After obtaining the corpus, you can paste the `final_pretrain.fa` into `./pretrain/data/pretrain` and then run
```
bash ./pretrain/scripts/train_mtsp.sh
```
to start pretraining. For the basic version of HGDNA, it requires 1 A100-40G to pretrain for 14 hours with 200k steps.

### Fine-tuning
We provide the corresponding fine-tuning scripts and checkpoints schedule callback in `./finetune`, you need to download the raw dataset from different sources and pre-process them to obtain the train/val/test splits. Here are the download links:

- [GUE](https://github.com/MAGICS-LAB/DNABERT_2)
- [NT (revised)](https://hf-mirror.com/datasets/InstaDeepAI/nucleotide_transformer_downstream_tasks_revised)
- [gener tasks](https://huggingface.co/datasets/GenerTeam/gener-tasks)
- [vertebrate species classification (same as HyenaDNA)](./finetune/data/species_classification/download.sh)
- [Enhancer Regression & Generation](https://huggingface.co/datasets/GenerTeam/DeepSTARR-enhancer-activity)

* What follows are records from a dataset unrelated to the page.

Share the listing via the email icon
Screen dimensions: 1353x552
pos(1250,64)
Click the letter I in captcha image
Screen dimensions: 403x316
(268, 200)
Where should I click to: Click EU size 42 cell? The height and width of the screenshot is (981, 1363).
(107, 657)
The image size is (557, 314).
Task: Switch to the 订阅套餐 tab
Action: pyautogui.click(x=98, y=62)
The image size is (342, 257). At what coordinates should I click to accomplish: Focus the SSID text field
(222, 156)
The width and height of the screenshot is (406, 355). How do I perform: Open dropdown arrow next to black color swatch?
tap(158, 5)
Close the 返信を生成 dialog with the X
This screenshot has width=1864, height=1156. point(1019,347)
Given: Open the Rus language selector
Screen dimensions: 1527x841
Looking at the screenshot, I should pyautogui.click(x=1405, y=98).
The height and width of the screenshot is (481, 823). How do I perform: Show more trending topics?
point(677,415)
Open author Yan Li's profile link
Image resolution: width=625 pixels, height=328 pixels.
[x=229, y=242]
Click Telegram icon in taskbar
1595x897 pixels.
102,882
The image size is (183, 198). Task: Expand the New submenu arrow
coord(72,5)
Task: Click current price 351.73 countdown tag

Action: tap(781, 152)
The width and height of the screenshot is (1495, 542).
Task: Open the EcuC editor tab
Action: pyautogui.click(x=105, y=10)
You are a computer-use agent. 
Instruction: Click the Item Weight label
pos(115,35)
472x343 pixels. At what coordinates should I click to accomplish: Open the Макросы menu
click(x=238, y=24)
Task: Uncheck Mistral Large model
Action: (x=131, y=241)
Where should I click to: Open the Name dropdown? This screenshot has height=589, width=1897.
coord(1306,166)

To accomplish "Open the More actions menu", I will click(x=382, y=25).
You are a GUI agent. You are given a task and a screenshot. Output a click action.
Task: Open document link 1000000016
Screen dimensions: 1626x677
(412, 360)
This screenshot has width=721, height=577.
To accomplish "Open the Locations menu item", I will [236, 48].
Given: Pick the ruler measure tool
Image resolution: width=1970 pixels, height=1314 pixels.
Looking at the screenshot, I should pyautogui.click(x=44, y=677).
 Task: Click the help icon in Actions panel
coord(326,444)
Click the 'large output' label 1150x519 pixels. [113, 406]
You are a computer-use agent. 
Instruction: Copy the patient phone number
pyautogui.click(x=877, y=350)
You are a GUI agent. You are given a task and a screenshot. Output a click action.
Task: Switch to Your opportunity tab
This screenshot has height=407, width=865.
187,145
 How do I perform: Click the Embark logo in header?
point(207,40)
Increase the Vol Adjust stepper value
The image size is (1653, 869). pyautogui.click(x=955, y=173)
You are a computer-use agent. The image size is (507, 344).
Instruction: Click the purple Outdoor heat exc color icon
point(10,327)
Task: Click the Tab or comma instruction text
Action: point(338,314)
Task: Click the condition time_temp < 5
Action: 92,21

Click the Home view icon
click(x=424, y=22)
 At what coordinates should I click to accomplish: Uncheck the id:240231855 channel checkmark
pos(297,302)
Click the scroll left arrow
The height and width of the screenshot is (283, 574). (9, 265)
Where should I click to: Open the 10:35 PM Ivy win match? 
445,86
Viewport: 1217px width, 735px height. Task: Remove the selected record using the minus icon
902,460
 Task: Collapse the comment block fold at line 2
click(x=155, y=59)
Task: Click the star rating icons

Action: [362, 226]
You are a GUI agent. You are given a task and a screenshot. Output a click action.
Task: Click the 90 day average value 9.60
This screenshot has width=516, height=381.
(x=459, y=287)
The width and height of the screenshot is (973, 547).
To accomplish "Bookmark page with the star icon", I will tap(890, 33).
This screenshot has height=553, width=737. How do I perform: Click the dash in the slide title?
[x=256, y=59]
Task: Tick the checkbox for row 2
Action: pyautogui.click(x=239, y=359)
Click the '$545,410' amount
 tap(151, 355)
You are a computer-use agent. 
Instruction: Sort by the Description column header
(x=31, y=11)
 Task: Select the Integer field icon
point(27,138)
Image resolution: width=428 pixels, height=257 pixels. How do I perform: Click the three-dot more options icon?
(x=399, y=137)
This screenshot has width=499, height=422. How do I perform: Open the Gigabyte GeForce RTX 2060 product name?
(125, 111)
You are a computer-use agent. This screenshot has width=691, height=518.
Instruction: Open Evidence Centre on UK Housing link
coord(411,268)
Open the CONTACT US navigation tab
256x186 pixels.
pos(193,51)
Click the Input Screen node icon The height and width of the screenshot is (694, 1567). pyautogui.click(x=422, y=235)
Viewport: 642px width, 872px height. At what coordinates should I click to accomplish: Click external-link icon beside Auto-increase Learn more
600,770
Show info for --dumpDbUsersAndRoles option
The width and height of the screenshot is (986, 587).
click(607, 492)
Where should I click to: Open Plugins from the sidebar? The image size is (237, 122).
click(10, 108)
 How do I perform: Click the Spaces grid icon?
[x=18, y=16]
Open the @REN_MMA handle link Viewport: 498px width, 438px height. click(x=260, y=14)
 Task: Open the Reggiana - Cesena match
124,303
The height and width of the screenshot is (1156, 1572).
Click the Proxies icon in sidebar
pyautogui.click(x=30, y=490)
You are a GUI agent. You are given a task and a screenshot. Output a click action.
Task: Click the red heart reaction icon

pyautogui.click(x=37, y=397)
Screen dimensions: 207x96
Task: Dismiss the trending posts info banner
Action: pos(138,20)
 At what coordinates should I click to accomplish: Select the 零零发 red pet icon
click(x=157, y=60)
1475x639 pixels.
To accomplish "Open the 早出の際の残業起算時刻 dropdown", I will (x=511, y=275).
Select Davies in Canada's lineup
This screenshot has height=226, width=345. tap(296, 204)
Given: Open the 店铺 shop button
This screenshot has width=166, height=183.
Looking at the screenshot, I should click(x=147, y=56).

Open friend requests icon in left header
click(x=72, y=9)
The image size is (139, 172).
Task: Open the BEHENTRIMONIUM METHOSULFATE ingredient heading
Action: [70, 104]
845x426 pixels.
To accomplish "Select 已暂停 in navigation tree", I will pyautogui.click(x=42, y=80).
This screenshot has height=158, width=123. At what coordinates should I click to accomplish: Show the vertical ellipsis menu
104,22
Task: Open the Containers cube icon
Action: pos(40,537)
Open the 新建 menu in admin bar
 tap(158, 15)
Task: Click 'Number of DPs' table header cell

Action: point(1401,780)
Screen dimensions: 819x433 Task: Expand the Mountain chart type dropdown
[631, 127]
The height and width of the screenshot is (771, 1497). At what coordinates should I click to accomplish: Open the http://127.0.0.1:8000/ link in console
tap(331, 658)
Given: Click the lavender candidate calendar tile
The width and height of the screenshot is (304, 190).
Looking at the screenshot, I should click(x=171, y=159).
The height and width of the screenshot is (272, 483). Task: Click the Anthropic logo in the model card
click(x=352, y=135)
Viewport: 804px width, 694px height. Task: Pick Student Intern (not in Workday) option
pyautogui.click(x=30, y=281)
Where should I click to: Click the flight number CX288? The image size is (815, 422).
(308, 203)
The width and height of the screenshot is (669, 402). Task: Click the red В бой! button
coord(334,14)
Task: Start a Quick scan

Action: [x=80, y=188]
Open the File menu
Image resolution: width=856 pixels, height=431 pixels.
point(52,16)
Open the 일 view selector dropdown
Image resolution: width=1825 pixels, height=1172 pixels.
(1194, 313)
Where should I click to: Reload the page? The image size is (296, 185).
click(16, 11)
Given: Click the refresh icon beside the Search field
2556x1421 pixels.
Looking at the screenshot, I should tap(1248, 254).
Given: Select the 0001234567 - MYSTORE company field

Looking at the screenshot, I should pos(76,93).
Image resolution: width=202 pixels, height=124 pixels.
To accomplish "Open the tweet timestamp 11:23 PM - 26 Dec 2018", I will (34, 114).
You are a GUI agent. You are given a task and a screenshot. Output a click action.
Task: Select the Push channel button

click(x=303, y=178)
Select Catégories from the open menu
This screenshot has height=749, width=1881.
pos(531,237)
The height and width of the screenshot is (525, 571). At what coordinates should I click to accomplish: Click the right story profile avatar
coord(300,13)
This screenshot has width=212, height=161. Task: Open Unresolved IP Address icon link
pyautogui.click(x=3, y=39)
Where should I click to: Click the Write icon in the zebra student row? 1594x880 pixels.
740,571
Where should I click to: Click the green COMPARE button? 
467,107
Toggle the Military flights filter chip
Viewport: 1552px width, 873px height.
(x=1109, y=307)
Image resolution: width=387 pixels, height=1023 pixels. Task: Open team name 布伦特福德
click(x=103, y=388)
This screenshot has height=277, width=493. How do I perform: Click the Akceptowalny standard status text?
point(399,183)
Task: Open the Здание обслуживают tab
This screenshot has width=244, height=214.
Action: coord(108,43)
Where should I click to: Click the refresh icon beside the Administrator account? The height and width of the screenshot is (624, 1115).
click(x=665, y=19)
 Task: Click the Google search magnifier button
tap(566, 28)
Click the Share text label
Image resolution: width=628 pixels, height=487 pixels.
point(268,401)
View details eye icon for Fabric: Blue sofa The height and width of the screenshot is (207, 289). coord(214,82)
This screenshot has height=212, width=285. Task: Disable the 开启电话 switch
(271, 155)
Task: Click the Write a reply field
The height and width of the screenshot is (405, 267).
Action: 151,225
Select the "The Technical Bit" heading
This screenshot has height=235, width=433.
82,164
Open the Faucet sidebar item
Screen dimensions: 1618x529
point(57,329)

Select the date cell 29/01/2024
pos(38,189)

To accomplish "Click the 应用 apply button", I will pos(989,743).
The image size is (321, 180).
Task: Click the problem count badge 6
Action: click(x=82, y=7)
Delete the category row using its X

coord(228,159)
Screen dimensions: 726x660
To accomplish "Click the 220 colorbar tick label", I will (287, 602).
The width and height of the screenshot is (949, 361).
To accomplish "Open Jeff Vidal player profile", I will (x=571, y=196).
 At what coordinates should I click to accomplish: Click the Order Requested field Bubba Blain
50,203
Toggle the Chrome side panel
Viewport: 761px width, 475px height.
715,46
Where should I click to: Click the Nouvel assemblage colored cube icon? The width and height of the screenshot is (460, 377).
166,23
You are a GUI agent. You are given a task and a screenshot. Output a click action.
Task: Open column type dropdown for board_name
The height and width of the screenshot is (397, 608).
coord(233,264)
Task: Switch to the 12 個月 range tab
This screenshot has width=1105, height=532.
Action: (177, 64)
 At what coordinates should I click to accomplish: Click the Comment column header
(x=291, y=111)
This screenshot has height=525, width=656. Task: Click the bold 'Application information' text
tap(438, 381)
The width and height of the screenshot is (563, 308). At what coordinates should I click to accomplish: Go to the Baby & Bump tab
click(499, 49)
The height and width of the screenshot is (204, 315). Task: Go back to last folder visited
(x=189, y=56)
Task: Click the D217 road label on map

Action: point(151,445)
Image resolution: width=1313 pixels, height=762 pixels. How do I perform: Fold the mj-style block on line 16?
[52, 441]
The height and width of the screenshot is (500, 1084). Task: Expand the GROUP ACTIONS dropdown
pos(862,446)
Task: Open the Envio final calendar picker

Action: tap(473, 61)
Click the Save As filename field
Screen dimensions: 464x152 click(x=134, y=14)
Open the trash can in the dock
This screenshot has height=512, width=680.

The corresponded pre-process scripts are available in `./finetune/data/NT` for splitting NT (revised), `./finetune/data/gener_task` for gener, `./finetune/data/species_classification` for splitting species sequences into 1k, 16k, and 32k chunks, and `./finetune/data/DeepSTARR-enhancer-activity` for generating split datasets for regression and generation.